В дефицитные советские времена Феликсу было не так сложно, как другим книголюбам, добывать хорошие книги. Его двоюродная сестра Люся, Людмила Мартынова, дочь маминого брата Герасима, погибшего на фронте, руководила отделом подписных изданий в Московском доме книги на Калининском проспекте. Подписка на собрания сочинений русских и зарубежных классиков была предметом охоты многих москвичей. К Людмиле то и дело подходили разные люди с нижайшей просьбой оформить подписку на Конан Дойла, Дюма, Диккенса, Толстого, Пушкина… Люся почти никогда не отказывала просителям и не принимала за помощь денежных «подарков», но не отказывалась от билета на модный спектакль, или на балет в Большой театр, от пропуска на творческий вечер в ЦДЛ. Многочисленная родня и друзья Феликса, и, в первую очередь, он сам протоптали в Московский дом книги широкую дорожку. Вся элита книжной Москвы знала Людмилу Герасимовну. «Когда еще она не гордилась мной – известным журналистом, ведущим литературных вечеров и телепередачи «Зеленая лампа», я уже гордился своей сестрой!» – заметил Феликс.

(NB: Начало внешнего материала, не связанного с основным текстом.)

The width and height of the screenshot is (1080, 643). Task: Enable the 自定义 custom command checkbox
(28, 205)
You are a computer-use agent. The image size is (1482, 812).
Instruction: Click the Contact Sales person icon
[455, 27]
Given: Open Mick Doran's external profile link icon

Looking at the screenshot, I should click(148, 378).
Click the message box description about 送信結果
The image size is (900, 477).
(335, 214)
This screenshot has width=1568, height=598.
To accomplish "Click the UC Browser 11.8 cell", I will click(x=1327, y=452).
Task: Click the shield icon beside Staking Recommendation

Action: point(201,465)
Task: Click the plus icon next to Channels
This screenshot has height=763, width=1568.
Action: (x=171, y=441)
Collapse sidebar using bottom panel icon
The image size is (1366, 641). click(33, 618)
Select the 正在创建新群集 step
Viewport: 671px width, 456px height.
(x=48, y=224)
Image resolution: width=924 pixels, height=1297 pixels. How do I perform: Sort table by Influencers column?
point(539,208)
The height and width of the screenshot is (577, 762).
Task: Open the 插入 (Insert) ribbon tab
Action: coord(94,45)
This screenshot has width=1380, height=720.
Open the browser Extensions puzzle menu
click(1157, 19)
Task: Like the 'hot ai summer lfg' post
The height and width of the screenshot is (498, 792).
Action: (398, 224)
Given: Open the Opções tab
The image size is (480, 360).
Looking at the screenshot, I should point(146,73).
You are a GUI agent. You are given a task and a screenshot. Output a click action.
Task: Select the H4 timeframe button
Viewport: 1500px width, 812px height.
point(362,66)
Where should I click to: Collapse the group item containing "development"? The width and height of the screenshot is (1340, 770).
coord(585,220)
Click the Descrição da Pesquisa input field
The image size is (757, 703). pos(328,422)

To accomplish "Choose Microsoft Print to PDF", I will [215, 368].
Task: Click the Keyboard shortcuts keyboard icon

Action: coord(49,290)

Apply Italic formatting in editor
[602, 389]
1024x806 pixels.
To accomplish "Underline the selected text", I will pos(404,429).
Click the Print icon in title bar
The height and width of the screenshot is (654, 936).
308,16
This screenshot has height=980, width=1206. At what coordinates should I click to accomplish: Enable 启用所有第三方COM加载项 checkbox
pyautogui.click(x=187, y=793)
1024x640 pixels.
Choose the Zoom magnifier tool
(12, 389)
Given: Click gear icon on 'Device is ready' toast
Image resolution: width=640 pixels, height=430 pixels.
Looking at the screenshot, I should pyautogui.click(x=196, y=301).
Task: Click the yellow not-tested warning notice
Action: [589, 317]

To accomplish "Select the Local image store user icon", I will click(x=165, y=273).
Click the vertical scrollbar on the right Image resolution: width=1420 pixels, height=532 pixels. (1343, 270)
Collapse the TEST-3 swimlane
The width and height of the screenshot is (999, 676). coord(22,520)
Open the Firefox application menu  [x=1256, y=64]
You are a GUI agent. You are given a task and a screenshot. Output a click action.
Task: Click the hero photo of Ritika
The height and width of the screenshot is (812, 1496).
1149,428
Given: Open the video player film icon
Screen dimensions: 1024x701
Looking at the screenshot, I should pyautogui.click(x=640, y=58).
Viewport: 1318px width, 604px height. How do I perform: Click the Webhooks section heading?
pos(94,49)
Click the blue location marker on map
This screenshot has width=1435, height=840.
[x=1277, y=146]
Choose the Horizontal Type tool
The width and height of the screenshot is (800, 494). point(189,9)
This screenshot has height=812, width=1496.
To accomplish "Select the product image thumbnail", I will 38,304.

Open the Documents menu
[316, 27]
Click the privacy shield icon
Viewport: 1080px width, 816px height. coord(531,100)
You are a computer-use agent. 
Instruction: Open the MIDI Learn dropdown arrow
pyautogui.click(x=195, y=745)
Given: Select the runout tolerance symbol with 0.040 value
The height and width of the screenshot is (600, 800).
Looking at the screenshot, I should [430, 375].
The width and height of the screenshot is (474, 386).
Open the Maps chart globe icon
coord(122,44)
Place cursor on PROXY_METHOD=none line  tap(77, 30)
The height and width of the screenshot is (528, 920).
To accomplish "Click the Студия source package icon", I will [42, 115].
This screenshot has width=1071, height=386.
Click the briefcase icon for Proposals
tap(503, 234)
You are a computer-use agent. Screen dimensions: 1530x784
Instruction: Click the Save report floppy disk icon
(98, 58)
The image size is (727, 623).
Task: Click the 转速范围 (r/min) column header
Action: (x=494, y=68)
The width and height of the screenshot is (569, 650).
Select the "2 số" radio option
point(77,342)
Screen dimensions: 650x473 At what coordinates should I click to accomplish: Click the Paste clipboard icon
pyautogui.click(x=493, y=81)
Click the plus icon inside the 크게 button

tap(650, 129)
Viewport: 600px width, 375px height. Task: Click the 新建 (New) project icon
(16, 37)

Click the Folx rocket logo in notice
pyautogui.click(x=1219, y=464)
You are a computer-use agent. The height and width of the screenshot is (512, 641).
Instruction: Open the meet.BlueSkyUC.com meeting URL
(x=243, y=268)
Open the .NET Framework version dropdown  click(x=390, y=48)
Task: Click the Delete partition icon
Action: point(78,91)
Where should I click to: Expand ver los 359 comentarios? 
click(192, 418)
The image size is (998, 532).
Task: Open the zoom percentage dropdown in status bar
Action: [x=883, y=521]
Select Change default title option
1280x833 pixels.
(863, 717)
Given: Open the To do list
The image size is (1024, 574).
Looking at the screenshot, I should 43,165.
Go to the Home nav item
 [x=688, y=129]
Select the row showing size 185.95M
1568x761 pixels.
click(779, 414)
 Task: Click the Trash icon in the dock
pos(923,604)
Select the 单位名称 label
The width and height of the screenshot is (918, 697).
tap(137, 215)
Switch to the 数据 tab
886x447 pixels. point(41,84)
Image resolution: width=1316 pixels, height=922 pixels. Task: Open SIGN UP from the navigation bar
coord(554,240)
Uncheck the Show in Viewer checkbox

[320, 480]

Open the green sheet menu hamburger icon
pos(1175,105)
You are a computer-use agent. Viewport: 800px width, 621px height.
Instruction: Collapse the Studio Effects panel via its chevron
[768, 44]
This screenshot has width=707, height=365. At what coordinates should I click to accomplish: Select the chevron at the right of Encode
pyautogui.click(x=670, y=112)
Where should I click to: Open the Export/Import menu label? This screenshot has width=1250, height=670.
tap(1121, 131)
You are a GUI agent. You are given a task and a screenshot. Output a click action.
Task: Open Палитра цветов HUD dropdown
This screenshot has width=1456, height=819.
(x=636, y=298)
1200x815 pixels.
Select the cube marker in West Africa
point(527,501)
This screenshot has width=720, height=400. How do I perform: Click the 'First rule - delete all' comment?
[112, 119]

Феликс обожал свою коллекцию. Именно она заставляла его «раздваиваться»: одна его часть мысленно неслась по спешным журналистским делам, а вторая – мечтала о благодушном созерцании книжных сокровищ, что ласково смотрели с полок на своего заботливого хозяина. И Феликс-журналист с удовольствием вынимал из кресла Феликса-библиофила и отправлял на «охоту».
Среди сокровищ, что составляли коллекцию Феликса, были «Мечты и звуки» Некрасова, та самая первая книга будущего классика русской литературы и поэзии, которую автор счел неудачной, особенно после ядовитой критики Белинского, и постарался уничтожить весь тираж. Ему это вполне удалось, и в распоряжении библиофилов остались единичные экземпляры, когда-то и кем-то по случаю купленные и дожившие до наших дней. Когда Феликсу удалось добыть драгоценную книгу, его радости не было предела, и он обзвонил всех знакомых книголюбов с сообщением о своем успехе. Кто-то восхитился невиданной удачей, а кто-то заскрежетал зубами от неукротимого жара зависти. Только тот, кто носит в себе вирус коллекционирования, может понять эти чувства.
В поисках «коробочки с пеплом первоизданий». Автоколлаж Феликса в образе «Книжного червя» с картины Карла Шпицвега
В 1979 году на одном из творческих вечеров журналиста-библиофила, который проходил в Доме ученых, его приятель Александр Хорт, известный сатирик, один из авторов любимой советскими читателями юмористической 16-й полосы «Литературной газеты», прочитал написанную специально для этого мероприятия пародию. Она называлась весьма поэтично «Одна, но пламенная страсть. Очерк о книголюбе» и дала жизнь известному библиофильскому анекдоту о «коробочке с пеплом».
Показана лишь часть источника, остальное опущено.